31. Le jugement
Hypnos est la clef de voûte de mon projet. Le processus central. Rien, dans l'architecture d'Avalon, n'est plus proche de l'idée que l'on se fait d'un dieu : un être supérieur capable de séparer le pur de l'impur, de décider qui sera digne du jardin d'Avalon, et qui sera refoulé à l'entrée. Le tout selon des spécifications annexes aux Protocoles, que j'ai implémentées moi-même, étant le chef de la division consacrée aux empreintes.
Par l'intermédiaire d'Hypnos, c'est à moi qu'il revient de décider des critères selon lesquels un esprit numérisé sera déclaré impropre et dangereux pour Simulation.
Naturellement, même dans le cas où ma tentative serait un succès, j'ai bien spécifié à Hypnos que je ne monterais jamais dans cette arche.
Wos Koppeling, Journal
Assise sous le rayon, Morgane ferma les yeux et attendit.
Comme dans une longue nuit d'insomnie, elle essaya de se concentrer sur sa respiration, de faire abstraction du monde extérieur et de l'odeur de vieille poussière qui flottait dans la salle d'interface.
« Je crois que ça ne marche pas » avoua-t-elle.
L'Ase se leva et manqua de perdre l'équilibre.

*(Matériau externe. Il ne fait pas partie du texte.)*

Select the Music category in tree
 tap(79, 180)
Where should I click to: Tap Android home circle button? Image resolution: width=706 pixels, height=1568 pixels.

La dalle noire sur laquelle elle s'était assise avait été remplacée par une roche âpre, chaotique, couverte de sable gris. Elle leva des yeux interloqués. Les murs et le plafond avaient disparu, ou plutôt, s'étaient éloignés à l'infini ; un tassement nuageux fermait l'horizon comme la Grande Muraille, et un ciel grisâtre enveloppait le monde, qui paraissait dense et compact, mais qui aurait très bien pu être tout à fait vide.
C'était la Terre, peu avant son extinction complète.
Une machine passa à quelques mètres d'elle. C'était un robot monté sur six roues énormes, dont les suspensions hydrauliques chuintaient à chaque accroche du terrain. Il ressemblait à un immense camion sans pilote, sur lequel auraient été attachés deux bras de navette spatiale, munis de pinces et d'yeux électroniques. Morgane frémit en voyant une de ces billes noires se diriger vers elle. Mais le robot ne la vit pas ; il ne faisait que scanner les alentours. Il avançait lentement, comme un cheval de trait, et les pinces agitaient le sable avec insistance.
Un moteur à biocarburant ronronnait à l'arrière de la machine ; l'avant n'était qu'une bouche de métal disproportionnée, faite de milliers de lames acérées.
Elle suivit le robot à pied sur plusieurs kilomètres. Le mur de nuages lointains, une tempête de poussière, recula pour révéler les premiers hectares d'une forêt asséchée. Si des taches verdâtres brillaient encore dans les frondaisons racornies comme un vieux papier journal, les racines des arbres étaient déjà mortes ; des centaines avaient déjà été arrachés par la tempête, suspendus à leurs voisins.
Morgane constata que le robot n'était pas seul ; des dizaines, des centaines de monstres dentés semblables traçaient leurs sillons dans le sable gris, à la vitesse d'un jogger du dimanche finissant sa course à pied à cause d'un point de côté. La forêt ne pouvait fuir face à l'armée des machines, et ils atteignirent bientôt les premiers troncs couchés, étendus en travers de leur chemin comme d'inutiles défenseurs.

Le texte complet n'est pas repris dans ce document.